Under The Bridge premieres April 17 on Hulu

10 Comments

  • oneeyedjill-av says:

    Looks interesting. I don’t know this case well, but one detail in this review kind of stood out to me. Cam is listed as “the only female cop on this small island”. Saanich is part of the greater Victoria area on Vancouver Island (Victoria is BC’s capital city). At 12,407 sq mi, Vancouver Island is about equal to that of the Country of Taiwan. In North American terms, the Island is considerably larger than states such as Vermont, Connecticut, New Hampshire, Rhode Island, and Massachusetts. If they outright says she’s the only female cop on the island, I’d guess that’s for dramatic effect and that they fully (and probably rightly so) expect that the average viewer is not going to know anything about BC let alone where Saanich is. I mean, I grew up in BC, and I still did a quick Google to get my facts right before replying.

    • dsgagfdaedsg-av says:

      I’m guessing she was the only female cop in Saanich. (Calgarian here.)

      • edkedfromavc-av says:

        Then they should have said “only female cop in this small town on this big island” at most (and calling Saanich a small town may get its own objections), saying “on this small island” is clearly a total misunderstanding of the dialog references to “shook the island” etc.

    • valetofthedolls-av says:

      Thank you, that stood out to me too. I lived in Victoria several years ago but before this murder took place & I can confirm that there were female police officers – plural – at that time.
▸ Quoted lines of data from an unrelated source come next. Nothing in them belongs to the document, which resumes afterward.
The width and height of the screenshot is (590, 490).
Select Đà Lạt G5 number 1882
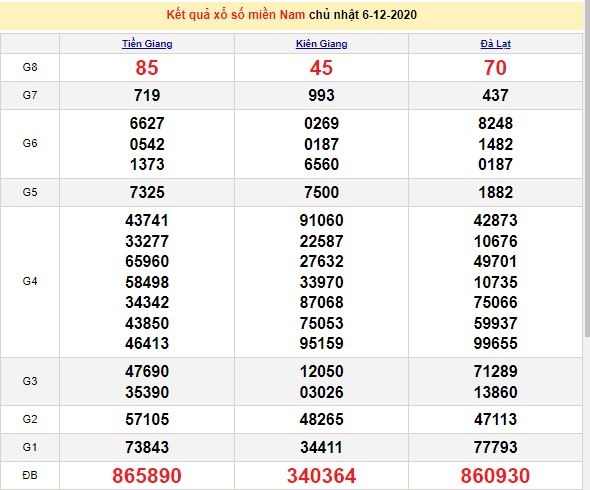[x=496, y=192]
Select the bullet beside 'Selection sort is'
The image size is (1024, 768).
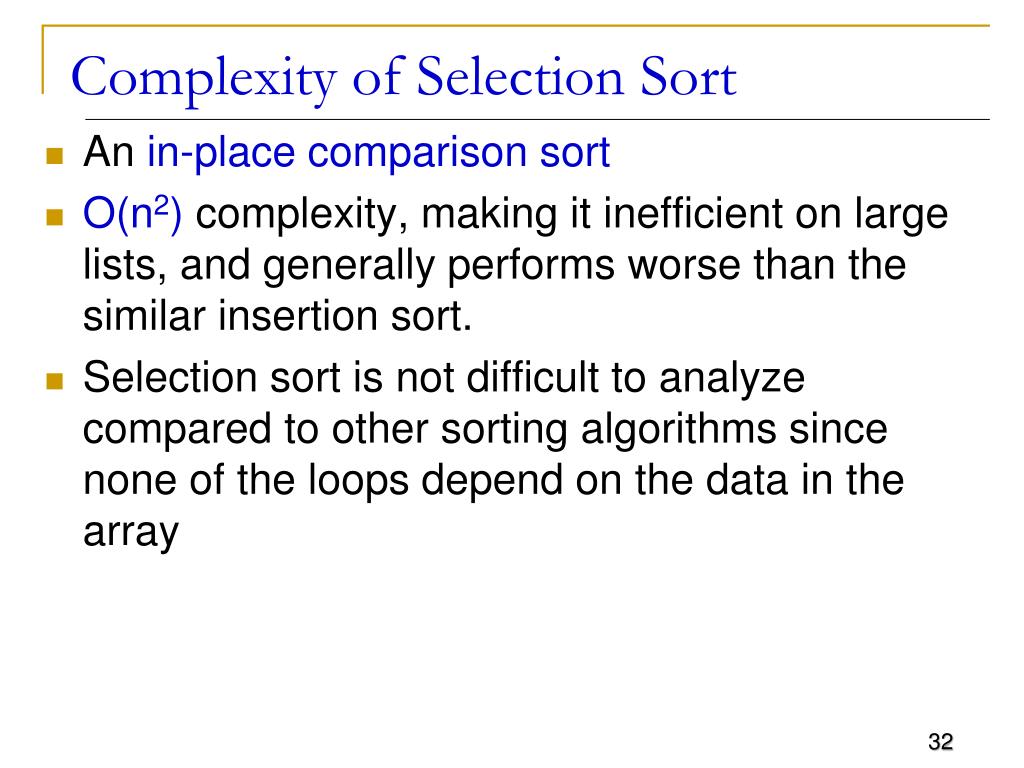(x=55, y=381)
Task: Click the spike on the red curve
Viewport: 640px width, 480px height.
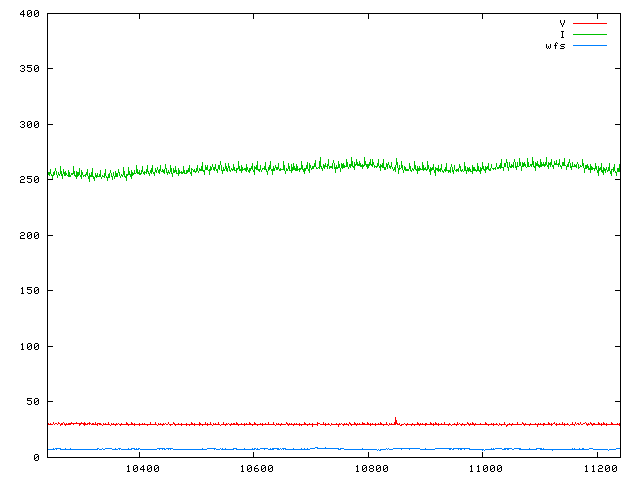Action: [x=395, y=419]
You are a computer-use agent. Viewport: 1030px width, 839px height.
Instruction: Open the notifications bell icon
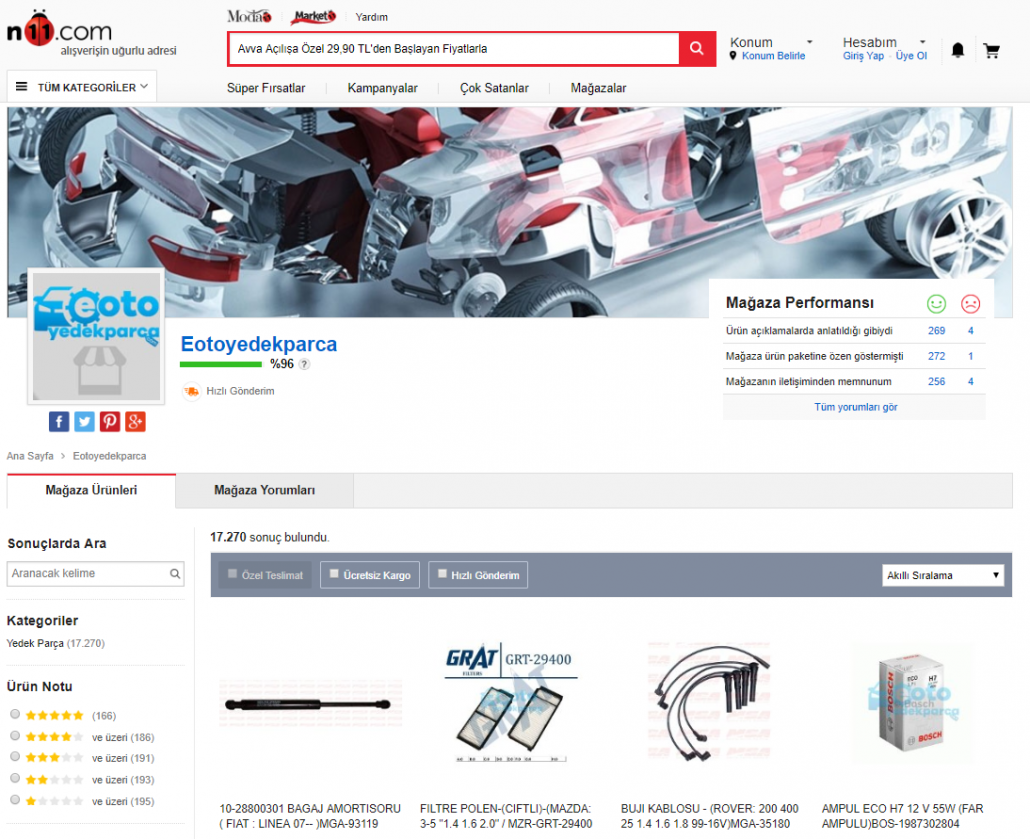tap(957, 50)
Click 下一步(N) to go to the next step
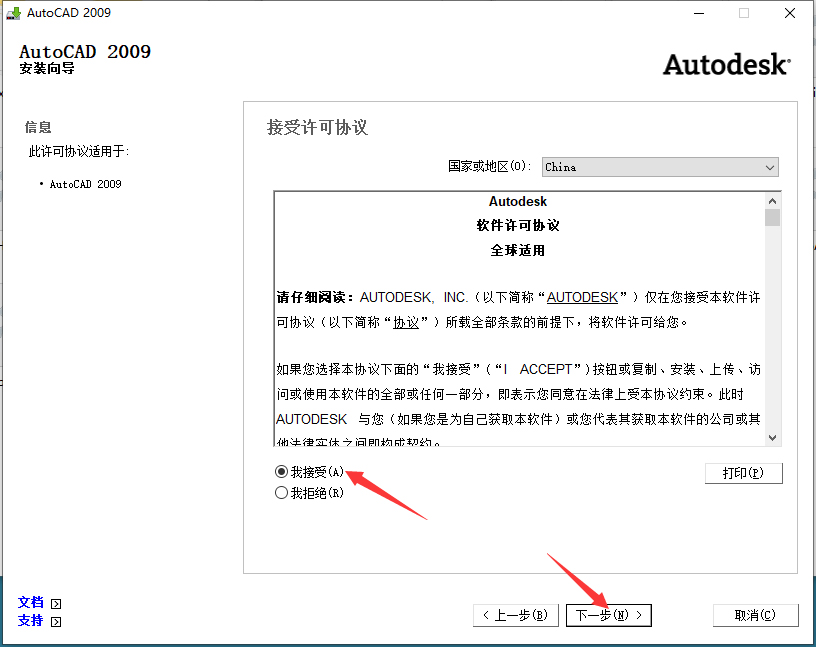This screenshot has height=647, width=816. coord(608,615)
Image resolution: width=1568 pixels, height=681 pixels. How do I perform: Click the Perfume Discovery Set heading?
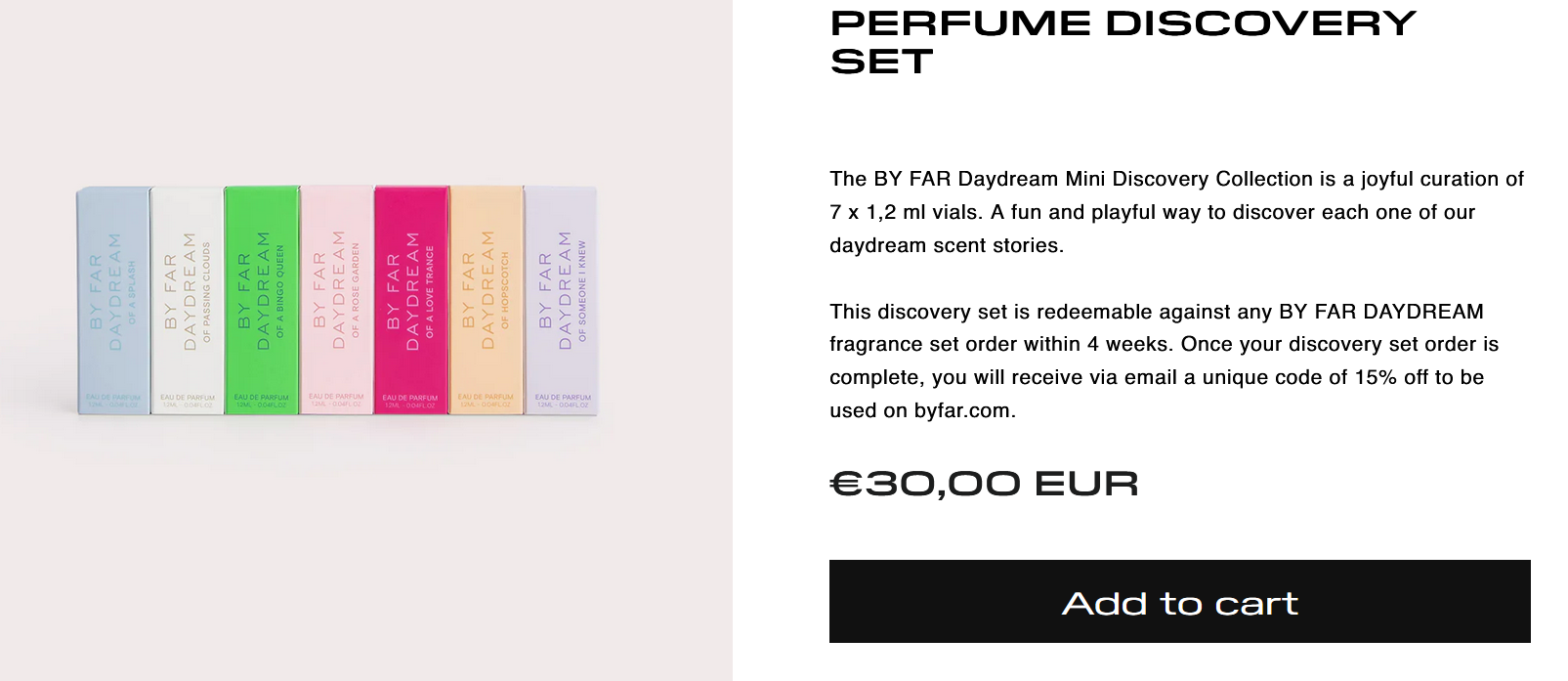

    • toecheese4life-av says:

      So when the show Justified came out a reviewer mentioned Lexington as a small town which made me laugh because Lexington has more than 300,000 people in it and the show takes place in Harlan which has less than 3,000 people in it which is an actual small town but they just conflated the two. It does feel like whenever a show takes place outside of LA, New York, Toronto, London, Paris, etc. they just make it seem like it’s a small town even if geographically and population wise that isn’t true! 

      • thepetemurray-darlingbasinauthorithy-av says:

        Most of Justified is in Lexington – it’s where the Marshals’ office is – but their turf does cover Harlan. Having to go to Harlan and take Raylan because he’s…I dunno, Harlanese? Harlish?…and they need him to get in good with the locals is like half the plots. But yeah: my pedantry aside, it’s very much a thing with city-slickers that if you’re talking about somewhere that’s smaller than the city you’re in, it must be a “town”. 

    • thejinxtoiletcamfootage-av says:

      I grew up in Saanich when this was in the news. Saanich had roughly 100,000 people (or the equivalent of many small North American cities, not towns), and the island itself had about 700,000 back then. So not small. And there were several women in the police; I’d know, because more than made me dump out my weed stash in front of them. (Before legalization, this was the “soft punishment” for possession). 

  • chriska-av says:

    As the only female cop on this small island, Cam sometimes feels like she doesn’t have a partner. Sometimes she feels like her only friend is the city she lives in.

  • rhswan-av says:

    Moved to Vic from the BC interior in 1996 for university. This case rocked the island, and me, no question. I haven’t seen the episodes yet, but have a few skepticisms already. 1. As mentioned elsewhere on this thread, Vancouver Island is huge…we’re comparable to Belgium, Taiwan, and Israel in size. I get the sentiment to make this a ‘small town case’ as is popular now, but Saanich PD has around 200 active officers…guessing there’s more than one female. *Can confirm, I’ve reported the POS domestic abuser below me multiple times, and they’ve sent their female domestic violence attache most times. 2. Ellard is a straight up psychopath. Never admitted accountability, and those here know that she’s dangerous. She was granted limited parole years ago and proceeded to beat the shit out of some girl in a park (correct me of I’m wrong)3. I really hope this series doesn’t try to portray theses people as ‘otherwise having good families, caring parents, no red-flags’ type of kids. I teach Gr. 9 English, high school teacher, and I would think I would have caught the red-flags. Then again…maybe not.